--- The problem ---
Arrange the lines as a numbered list, starting with the line that contains "Source (39, 1779)" and going on through the end of the data, with blank lines left out. Leave the pictures out of the answer.

[Records from a data collection]
+ + + +
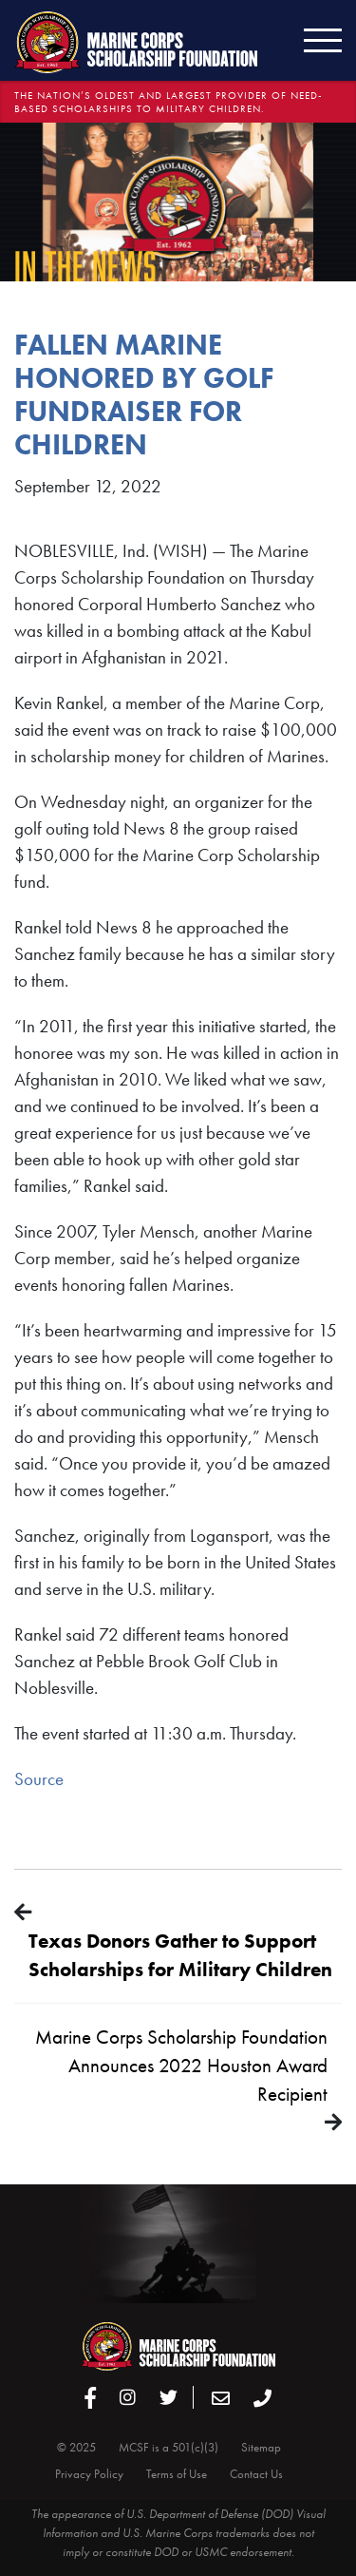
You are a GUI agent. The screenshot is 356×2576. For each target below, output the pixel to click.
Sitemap (261, 2447)
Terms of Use (176, 2474)
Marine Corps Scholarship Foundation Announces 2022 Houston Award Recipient (181, 2065)
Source (39, 1779)
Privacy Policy (89, 2474)
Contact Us (256, 2474)
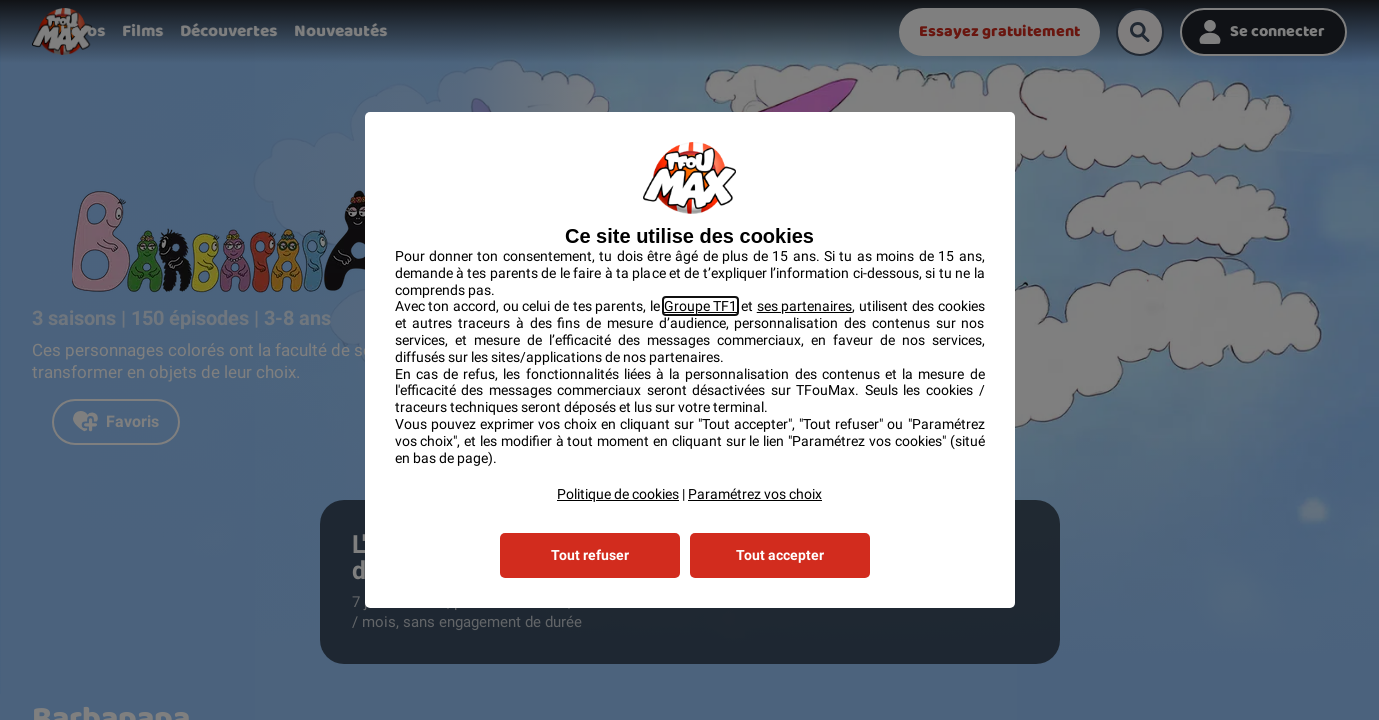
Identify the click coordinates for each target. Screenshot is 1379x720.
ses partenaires (805, 306)
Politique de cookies (618, 494)
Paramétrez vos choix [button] (755, 494)
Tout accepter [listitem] (780, 555)
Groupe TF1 (701, 306)
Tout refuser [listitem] (590, 555)
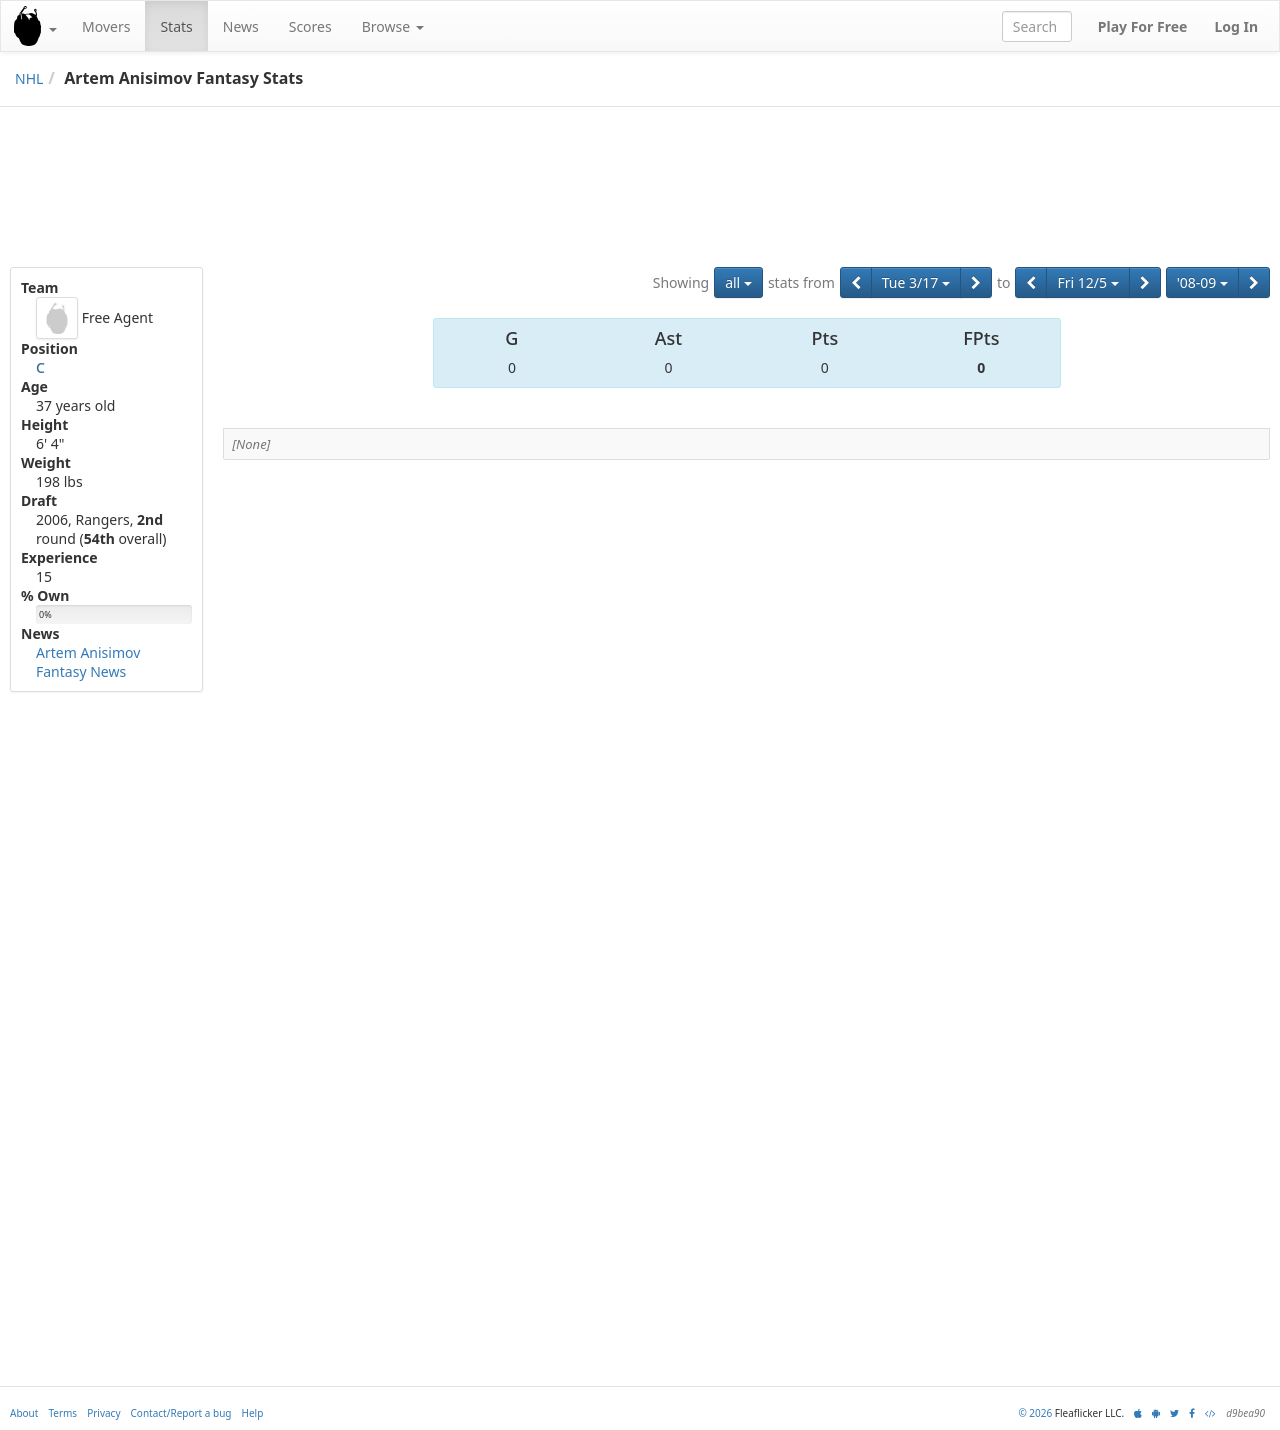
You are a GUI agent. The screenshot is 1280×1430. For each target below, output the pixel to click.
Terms (62, 1413)
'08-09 (1202, 282)
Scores (310, 26)
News (241, 26)
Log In (1236, 26)
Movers (106, 26)
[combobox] (1037, 26)
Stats (176, 26)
+ + + +
--- Correct answer ---
1. Source (39, 1779)
2. Privacy Policy (89, 2474)
3. Contact Us (256, 2474)
4. Identify the click coordinates for each target. Screenshot is 1379x720.
5. ses partenaires (805, 306)
6. Politique de cookies (618, 494)
7. Paramétrez vos choix [button] (755, 494)
8. Tout accepter [listitem] (780, 555)
9. Groupe TF1 (701, 306)
10. Tout refuser [listitem] (590, 555)
11. You are a GUI agent. The screenshot is 1280×1430. For each target below, output the pixel to click.
12. Terms (62, 1413)
13. '08-09 (1202, 282)
14. Scores (310, 26)
15. News (241, 26)
16. Log In (1236, 26)
17. Movers (106, 26)
18. [combobox] (1037, 26)
19. Stats (176, 26)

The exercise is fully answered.